The Arab Spring

A Time to Build Up, a Time to Break Down

  • First Posted: Oct 24 2011 15:37 PM
  • Updated: about 1 hour ago

The seasons are turning, and as the Arab Spring approaches its first anniversary, change is afoot across the Arab world.

It's been a historic few days in the Arab world, as Libya proclaimed its liberation after the death of Gadhafi, the U.S. set to withdraw all its troops from Iraq by Christmas, and Tunisia having held its first ever election. On that last count, some are just happy that it happened in the first place, regardless of its result. Others, such as The Atlantic's Elizabeth Dickson, advise that the Tunisian election results will be a real test for whether the competing ideologies of secularism and Islamism can co-exist peacefully in the Arab world. Polls indicate that the leading Islamist party, al-Nahda, could take as much as a quarter of the vote, making it the largest bloc among the constituent assembly's 217 seats. But in Tunisia, "a country that has long been one of the Arab world's most moderate," any hardline Islamism stands to be tempered by both the country's history of liberalism – women's rights, freedom of religion – and the 100 or so other political parties vying for power, the most popular of which are largely secular. So a fascinating session of horse-trading is all but guaranteed to occur once the results are officially posted, the first taste of democracy in North Africa not even a year after such a dream would have been deemed ridiculous.

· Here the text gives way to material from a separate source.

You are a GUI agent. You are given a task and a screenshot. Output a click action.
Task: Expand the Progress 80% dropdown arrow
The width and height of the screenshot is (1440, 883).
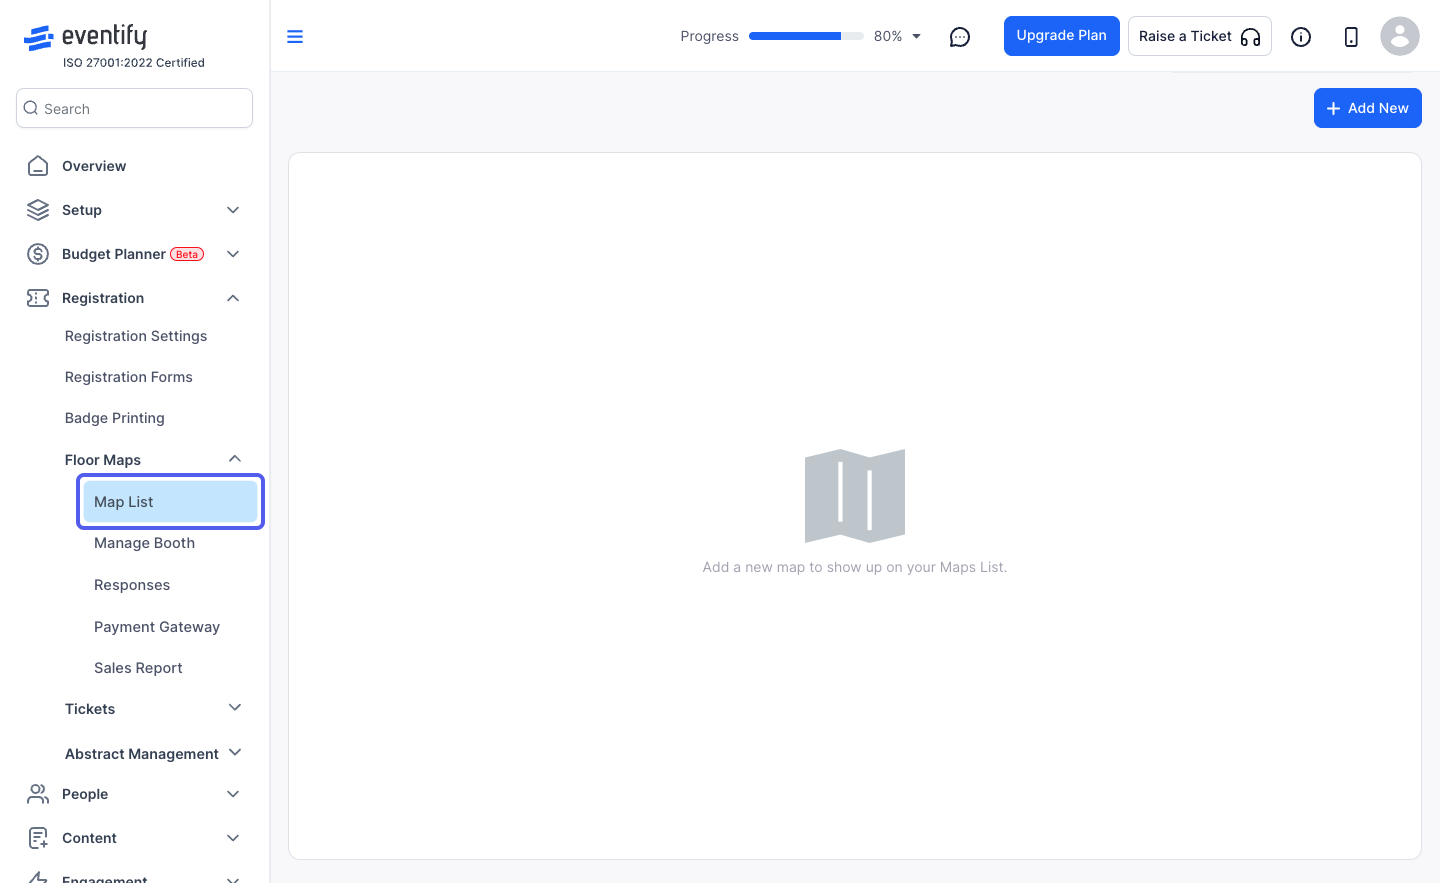pyautogui.click(x=916, y=37)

In The Globe and Mail, Michael Ignatieff dismisses concerns that Islamists will soon be in power in Tunis, Tripoli, and Cairo, asking "what, exactly, is the alternative? Why are we so afraid to trust Islam with democracy?" It's not as though every form of governance that came before the Arab Spring – "pan-Arabism, through Arab socialism and Baathism, through military dictatorship and finally the family kleptocracies of Gadhafi, Saleh and Assad" – really did much to improve the lives of the citizens of Egypt, Syria, Libya, Yemen and so on. "The peoples of the Middle East know this, and this may be the single most important reason why they will try to make democracy work," writes Ignatieff, even if it's a little more Qur'an-heavy than what the West might hope for. At least in Libya's case, there's oil, and lots of it, and that can help provide the new country with the funds necessary to create civil institutions after having them go untended for 42 years by Gadhafi & Co. Few things get citizens to vote for stability, moderation, and peace like owning property. Libya's mineral wealth may yet push the renewed country in that direction.

Meanwhile, Iraq will soon be free of the remaining 40,000 U.S. troops still there eight years after first invading the country upon the premise that they'd be greeted as liberators. Jonathan Steele concludes in The Guardian that the withdrawal, quietly announced by Obama on Friday, marks "a complete defeat" of "the neocons' grand plan to use the 2003 invasion to turn the country into a secure pro-western democracy and a garrison for U.S. bases that could put pressure on Syria and Iran." Suicide attacks still ravage mosques and markets throughout the country. Baghdad is now almost as "Shia-dominated" as Tehran, and without a U.S. presence in Iraq, the conditions for Iranian influence to grow in the region have rarely been so ripe. And there's no question for Steele over who deserves the blame for that: "It was Bush who gave Tehran its strategic opening by invading Iraq, just as it was Bush in the dying weeks of his presidency who signed the agreement to withdraw all U.S. troops by the end of 2011, which Obama was hoping to amend." Well, he wasn't able to, as apparently there's a limit to how long Iraqi civilians can cope with American soldiers living above the law in their homeland. So ends the last pre-Arab Spring American adventure in the Middle East; not with a bang but with barely a news release.